'18 Pakistanis have Rs4,000 billion in their bank accounts'

The Pakistanis include politicians and officers of armed forces, claims JI chief Sirajul Haq


News Desk February 27, 2023
Jamaat-e-Islami chief Siraj-ul-Haq. PHOTO: FILE

Jamaat-e-Islami chief Sirajul Haq says he has a list of 18 Pakistanis holding Rs4,000 billion (USD $15.52b) in their bank accounts, with the list including politicians and armed forces officers.

"Our country's institutions are helpless to recover money from these people," he told a press conference in Islamabad on Monday, adding that judges, generals, bureaucrats, and politicians should give sacrifice for the betterment of the economy.

Haq said that inflation had reached 34.3 per cent during the tenure of the Pakistan Democratic Movement (PDM) government. "If the flour is being sold at Rs160 per kg, how can a head of a family feed 12 members?" he asked.

He said that the rulers were considering imposing a burden worth Rs650b on the masses. "In the coming days, the government will also impose a tax on breathing," he taunted.

The JI chief said PDM used to take out rallies against the PTI government regarding inflation, but like PTI, the PDM government had also failed miserably.

Read more: 'Bureaucrat's daughter received Rs720m in salaami at her wedding'

The statement from the senior poilitician comes at a time when Pakistan is battling one of the worst economic crises in its history, with the International Monetary Fund (IMF) demanding withdrawal of subsidies from the country's rich to resume a stalled $6.5 billion bailout program.

IMF Managing Director Kristalina Georgieva says tax collected from Pakistan's elites should be spent on those who need the government’s help the most, questioning why the rich should benefit from subsidies and not pay up in the face of tremendous challenges.

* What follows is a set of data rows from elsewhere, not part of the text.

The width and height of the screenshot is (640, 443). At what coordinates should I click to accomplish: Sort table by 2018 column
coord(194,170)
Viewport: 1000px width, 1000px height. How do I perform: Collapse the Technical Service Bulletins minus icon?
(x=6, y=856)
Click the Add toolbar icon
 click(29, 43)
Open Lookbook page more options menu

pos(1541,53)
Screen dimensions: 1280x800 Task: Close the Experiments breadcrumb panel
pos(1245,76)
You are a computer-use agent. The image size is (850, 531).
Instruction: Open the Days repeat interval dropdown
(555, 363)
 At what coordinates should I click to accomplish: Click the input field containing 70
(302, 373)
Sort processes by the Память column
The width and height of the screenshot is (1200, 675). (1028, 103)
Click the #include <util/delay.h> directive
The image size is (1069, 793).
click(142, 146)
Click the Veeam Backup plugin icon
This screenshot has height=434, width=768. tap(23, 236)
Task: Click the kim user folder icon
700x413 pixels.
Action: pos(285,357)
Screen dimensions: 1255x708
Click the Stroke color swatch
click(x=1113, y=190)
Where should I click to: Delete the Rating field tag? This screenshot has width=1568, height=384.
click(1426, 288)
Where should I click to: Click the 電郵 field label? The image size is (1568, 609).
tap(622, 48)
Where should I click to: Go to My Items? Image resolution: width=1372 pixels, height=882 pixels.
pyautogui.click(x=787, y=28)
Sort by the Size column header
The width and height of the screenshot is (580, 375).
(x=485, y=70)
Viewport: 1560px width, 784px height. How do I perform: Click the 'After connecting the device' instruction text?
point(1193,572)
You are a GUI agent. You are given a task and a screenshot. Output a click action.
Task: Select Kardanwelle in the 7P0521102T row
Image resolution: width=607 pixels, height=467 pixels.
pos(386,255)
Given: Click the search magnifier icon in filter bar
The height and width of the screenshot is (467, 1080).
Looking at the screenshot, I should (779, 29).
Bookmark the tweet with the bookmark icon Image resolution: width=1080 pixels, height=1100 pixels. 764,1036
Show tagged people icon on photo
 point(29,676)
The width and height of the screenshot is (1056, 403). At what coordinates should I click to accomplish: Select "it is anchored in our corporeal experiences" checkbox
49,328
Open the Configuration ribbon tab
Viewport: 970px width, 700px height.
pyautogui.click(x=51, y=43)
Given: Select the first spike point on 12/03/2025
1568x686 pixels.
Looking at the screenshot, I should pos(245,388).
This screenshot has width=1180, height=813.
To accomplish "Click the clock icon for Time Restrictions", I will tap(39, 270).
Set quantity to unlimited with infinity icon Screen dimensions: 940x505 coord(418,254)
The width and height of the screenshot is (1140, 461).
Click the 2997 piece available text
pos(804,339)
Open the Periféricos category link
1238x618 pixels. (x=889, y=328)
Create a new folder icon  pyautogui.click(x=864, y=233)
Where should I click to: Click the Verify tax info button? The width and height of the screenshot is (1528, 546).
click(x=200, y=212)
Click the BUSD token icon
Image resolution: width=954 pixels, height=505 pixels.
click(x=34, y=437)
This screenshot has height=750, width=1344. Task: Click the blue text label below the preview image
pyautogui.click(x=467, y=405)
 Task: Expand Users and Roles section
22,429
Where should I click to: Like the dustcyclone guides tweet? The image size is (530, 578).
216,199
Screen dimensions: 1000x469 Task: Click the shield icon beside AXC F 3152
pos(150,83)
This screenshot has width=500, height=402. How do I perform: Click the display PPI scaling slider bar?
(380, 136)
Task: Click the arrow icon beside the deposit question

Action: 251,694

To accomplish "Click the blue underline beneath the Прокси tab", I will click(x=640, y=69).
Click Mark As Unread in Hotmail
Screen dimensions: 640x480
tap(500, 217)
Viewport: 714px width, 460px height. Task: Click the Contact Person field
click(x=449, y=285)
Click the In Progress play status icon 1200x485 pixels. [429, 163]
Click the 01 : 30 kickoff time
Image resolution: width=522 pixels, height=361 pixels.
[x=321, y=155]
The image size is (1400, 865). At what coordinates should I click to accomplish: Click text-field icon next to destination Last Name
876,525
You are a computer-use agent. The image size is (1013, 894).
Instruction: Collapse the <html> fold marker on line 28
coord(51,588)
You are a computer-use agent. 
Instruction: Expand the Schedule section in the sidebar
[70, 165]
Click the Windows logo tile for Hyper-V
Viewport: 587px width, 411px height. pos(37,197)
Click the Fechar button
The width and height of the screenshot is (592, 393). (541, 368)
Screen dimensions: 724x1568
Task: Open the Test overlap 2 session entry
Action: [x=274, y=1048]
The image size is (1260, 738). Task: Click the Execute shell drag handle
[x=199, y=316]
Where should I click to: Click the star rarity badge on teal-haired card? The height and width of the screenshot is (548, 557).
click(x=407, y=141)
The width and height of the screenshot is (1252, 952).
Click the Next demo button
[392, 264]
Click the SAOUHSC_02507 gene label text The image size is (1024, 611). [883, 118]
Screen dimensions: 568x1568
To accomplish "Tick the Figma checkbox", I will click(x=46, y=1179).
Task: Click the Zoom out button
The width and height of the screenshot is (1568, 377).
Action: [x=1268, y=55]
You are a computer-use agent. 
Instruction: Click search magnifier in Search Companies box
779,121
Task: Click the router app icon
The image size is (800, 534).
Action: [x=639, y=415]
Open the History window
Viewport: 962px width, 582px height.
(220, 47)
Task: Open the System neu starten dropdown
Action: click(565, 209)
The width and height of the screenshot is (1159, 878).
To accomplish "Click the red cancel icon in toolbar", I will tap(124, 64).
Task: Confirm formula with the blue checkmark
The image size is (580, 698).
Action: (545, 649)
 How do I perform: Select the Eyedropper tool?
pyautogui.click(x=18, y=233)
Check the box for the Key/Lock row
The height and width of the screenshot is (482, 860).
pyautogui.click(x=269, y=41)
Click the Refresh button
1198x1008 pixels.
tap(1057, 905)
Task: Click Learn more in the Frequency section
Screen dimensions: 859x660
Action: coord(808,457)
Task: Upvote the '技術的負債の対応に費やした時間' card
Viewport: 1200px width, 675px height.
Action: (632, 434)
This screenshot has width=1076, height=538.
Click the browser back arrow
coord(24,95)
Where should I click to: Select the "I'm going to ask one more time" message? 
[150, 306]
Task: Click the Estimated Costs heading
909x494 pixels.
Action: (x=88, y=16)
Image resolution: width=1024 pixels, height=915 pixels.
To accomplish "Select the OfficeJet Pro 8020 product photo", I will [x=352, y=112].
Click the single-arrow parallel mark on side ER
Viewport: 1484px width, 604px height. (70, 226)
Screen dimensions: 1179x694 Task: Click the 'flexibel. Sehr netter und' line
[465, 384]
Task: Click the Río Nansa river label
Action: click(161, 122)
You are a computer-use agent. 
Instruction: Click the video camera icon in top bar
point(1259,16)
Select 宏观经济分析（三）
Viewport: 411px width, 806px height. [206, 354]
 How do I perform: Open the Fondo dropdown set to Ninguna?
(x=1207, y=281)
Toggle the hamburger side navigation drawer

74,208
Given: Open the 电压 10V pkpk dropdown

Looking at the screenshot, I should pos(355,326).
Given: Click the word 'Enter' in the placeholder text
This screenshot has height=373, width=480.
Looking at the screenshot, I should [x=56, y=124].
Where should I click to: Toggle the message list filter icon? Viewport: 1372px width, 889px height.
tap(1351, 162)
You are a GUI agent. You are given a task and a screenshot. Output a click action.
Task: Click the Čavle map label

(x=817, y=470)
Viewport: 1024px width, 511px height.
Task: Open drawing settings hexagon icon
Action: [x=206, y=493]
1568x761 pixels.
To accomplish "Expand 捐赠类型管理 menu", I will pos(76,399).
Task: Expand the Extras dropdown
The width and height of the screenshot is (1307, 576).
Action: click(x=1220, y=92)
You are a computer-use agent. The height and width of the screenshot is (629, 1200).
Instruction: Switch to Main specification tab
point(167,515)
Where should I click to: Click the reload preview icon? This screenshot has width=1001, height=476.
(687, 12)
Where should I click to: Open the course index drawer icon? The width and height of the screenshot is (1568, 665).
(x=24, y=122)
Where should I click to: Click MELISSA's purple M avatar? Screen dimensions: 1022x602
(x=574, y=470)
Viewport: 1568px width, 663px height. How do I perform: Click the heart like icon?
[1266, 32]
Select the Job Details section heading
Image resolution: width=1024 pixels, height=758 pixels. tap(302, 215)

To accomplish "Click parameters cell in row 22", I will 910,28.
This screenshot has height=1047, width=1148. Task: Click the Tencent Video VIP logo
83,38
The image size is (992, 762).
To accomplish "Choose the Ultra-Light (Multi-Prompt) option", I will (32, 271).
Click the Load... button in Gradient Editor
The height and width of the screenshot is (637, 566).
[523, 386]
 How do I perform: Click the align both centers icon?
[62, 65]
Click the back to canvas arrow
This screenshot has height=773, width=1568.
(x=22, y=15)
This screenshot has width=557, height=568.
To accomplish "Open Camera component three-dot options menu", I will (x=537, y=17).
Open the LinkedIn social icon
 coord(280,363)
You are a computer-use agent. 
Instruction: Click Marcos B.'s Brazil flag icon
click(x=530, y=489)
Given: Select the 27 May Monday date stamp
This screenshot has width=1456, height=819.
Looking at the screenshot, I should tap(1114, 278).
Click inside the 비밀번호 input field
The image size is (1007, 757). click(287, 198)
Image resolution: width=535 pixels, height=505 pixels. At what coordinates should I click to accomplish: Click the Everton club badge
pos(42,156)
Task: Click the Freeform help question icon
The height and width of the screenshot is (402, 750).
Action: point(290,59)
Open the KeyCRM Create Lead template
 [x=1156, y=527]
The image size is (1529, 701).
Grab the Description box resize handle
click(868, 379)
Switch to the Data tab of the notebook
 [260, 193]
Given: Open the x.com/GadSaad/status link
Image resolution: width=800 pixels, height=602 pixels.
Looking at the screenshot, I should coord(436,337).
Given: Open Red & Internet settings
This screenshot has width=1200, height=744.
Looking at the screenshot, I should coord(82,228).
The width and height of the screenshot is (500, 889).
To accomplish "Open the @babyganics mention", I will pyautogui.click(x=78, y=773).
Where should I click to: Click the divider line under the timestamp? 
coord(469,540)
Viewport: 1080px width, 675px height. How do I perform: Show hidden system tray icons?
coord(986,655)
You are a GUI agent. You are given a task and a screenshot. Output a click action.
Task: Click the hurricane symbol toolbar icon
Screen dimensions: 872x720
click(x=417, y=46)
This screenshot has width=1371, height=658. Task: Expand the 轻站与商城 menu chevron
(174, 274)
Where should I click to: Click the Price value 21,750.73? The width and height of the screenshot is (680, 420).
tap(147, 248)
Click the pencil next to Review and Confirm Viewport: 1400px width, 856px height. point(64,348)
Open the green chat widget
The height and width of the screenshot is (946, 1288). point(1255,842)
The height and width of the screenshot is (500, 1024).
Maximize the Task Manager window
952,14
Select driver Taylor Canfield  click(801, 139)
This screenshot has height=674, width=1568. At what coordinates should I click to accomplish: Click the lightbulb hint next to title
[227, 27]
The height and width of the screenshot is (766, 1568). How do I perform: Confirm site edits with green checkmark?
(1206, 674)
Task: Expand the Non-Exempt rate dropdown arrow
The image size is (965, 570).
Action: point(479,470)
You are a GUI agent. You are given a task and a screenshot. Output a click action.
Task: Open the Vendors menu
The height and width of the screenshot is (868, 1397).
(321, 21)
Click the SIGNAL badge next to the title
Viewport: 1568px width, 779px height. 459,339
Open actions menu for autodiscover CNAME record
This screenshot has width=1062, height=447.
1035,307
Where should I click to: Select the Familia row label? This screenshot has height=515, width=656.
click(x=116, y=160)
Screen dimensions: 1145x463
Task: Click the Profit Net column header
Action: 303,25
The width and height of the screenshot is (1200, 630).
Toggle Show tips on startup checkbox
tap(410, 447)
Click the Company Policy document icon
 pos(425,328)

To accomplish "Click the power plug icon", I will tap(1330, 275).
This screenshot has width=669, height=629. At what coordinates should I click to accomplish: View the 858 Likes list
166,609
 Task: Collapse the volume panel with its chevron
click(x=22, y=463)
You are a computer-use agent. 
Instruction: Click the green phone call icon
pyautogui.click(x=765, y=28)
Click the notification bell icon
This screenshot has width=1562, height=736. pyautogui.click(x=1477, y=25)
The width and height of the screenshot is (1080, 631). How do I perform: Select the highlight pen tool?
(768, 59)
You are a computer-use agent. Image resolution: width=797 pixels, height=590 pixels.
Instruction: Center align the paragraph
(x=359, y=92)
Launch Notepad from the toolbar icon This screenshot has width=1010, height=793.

Over 22 per cent of Pakistan's 220 million population lives below the poverty line.

According to a recent United Nation's report, Pakistan’s richest one per cent own 9 per cent of the country's overall income, while the poorest one per cent hold just 0.15 per cent.

The country's richest 20 per cent hold almost half – 49.6 per cent – of the national income, whereas the poorest 20 per cent hold just seven per cent, according to the UNDP report.

“The poorest and richest Pakistanis effectively live in completely different countries, with literacy levels, health outcomes, and living standards that are poles apart,” states the UNDP report.

Read more: Taxing the rich

In a startling revelation earlier this week, Defence Minister Khawaja Mohammad Asif claimed that a Pakistani bureaucrat's daughter received Rs720 million (USD $2.8m) at her wedding in salaami—the tradition of parents, relatives and guests gifting money to the bride and groom.

The minister also claimed that a whopping Rs 1.2 billion (USD $4.6m) were collected in salaami at the wedding of the first daughter of the same bureaucrat, who he said is a grade 21 public servant.

."Chaudhry Pervaiz Elahi personally told me that he went to the wedding of a bureaucrat's daughter. A person from his constituency was collecting salaami," Asif said during a session of the National Assembly on Friday.

"Elahi asked him how much have you collected till now, to which he replied 'Rs720 million and counting'. He was stuffing the money into a shopping bag," he told Parliament.